The ber metric should be used when you would like to measure the feasibility of a machine learning classification task. For example, you would like to know if the operational accuracy requirement of 80% is achievable given the imagery.

This quantity is of interest because it informs an engineer about the inherent difficulty of a problem. If this difficulty surpasses operational performance requirements, then the problem must be changed in order to become feasible.

Theory behind it

While the expectation described above is easy to write down, it is nontrivial to obtain it for difficult computer vision tasks. Many works have proposed estimators of this quantity and analyzed their properties. At their core, these estimators try to quantify uncertainty along the decision boundary. For high dimensional datasets, typically only a fraction of samples are inherently problematic when it comes to classification. For example, take the following problematic images from the MNIST dataset (difficult images taken from this kaggle notebook):

problem

It is very difficult for even a human to classify these images, and the conditional distributions of labels for them are certainly non-deterministic. This is an intuitive example of the irreducible error that the ber function estimates.

One way of understanding how we try to estimate BER is to look at dimension reductions of the images. In this case, we use UMAP (a simple dimension reduction technique) to embed the MNIST images in 2-dimensional space.

embed

Here the colors represent the different labels (digits). While most are separated, a small fraction of them are in the wrong cluster or lie in the overlapping regions between clusters.
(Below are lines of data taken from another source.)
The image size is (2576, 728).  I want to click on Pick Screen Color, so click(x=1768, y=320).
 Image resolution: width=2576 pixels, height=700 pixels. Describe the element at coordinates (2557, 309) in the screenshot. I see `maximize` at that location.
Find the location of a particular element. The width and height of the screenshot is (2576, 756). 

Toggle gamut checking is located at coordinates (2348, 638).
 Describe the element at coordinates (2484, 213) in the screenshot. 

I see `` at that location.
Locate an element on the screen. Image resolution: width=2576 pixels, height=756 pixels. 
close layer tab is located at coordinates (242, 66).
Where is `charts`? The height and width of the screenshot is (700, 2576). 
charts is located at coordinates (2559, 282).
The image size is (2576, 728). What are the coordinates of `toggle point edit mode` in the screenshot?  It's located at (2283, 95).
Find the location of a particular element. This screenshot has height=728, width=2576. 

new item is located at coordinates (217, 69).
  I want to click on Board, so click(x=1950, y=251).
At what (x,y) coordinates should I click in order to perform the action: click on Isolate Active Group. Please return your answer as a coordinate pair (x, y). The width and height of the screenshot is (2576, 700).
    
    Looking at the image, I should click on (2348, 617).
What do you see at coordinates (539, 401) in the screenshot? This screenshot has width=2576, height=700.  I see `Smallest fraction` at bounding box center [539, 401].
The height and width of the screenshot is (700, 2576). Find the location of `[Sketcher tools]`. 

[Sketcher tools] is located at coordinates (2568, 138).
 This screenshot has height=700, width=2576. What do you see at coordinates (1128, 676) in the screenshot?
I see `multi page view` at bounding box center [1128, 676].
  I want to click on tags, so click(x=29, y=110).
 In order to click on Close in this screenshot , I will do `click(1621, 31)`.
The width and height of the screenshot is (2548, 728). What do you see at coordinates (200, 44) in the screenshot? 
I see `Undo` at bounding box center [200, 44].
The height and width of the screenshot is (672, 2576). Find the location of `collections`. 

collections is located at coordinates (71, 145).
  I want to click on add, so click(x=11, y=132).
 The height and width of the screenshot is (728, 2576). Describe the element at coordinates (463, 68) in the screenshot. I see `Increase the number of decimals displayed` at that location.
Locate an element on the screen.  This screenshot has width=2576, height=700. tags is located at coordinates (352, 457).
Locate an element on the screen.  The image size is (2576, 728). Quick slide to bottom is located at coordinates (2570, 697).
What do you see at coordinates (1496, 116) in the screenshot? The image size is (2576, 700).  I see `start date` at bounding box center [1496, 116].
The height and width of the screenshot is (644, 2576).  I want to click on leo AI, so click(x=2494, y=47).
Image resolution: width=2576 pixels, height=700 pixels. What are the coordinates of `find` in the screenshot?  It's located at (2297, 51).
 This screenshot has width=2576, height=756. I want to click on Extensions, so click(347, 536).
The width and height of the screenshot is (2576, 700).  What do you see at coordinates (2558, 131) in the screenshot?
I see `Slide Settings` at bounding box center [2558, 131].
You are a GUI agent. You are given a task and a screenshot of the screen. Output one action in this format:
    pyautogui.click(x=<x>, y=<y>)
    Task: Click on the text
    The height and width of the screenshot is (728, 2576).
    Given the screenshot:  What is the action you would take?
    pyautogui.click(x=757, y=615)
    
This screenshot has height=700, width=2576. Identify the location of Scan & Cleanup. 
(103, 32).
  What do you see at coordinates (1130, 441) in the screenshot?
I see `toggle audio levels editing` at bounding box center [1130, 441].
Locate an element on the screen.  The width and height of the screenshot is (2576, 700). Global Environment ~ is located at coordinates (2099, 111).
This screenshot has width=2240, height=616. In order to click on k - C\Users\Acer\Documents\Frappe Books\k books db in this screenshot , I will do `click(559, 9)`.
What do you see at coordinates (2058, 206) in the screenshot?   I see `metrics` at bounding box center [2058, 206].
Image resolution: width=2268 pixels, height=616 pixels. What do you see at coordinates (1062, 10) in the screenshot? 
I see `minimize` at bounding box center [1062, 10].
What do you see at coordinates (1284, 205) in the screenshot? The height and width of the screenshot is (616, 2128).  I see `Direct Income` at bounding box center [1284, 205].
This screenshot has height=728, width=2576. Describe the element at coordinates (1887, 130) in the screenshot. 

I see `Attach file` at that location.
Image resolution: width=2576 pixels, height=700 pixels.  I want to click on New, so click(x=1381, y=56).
These are the samples that contribute to irreducible error.

The two methods we use to estimate BER are K-nearest-neighbors and a minimum spanning tree. The technical details behind these estimators are drawn from Learning to Bound the Multi-class Bayes Error. You can read this paper for more technical details and justification pertaining to its estimation.

The ber() API will give more information on how to use the functionality. The only parameter which is up to the user to select is \(k\), the number of neighbors to use for the BER estimator. We recommend \(k=5\) as a default. There are other options, such as \(k=\sqrt{n}\) or \(k=c_0 n^{4/(4+d)}\), where \(d\) is the number of features/dimension of the embedding, n is the sample size, and \(c_0\) is some constant. Both of these have empirical and theoretical merits, but for most users, a relatively small, fixed \(k\) is best.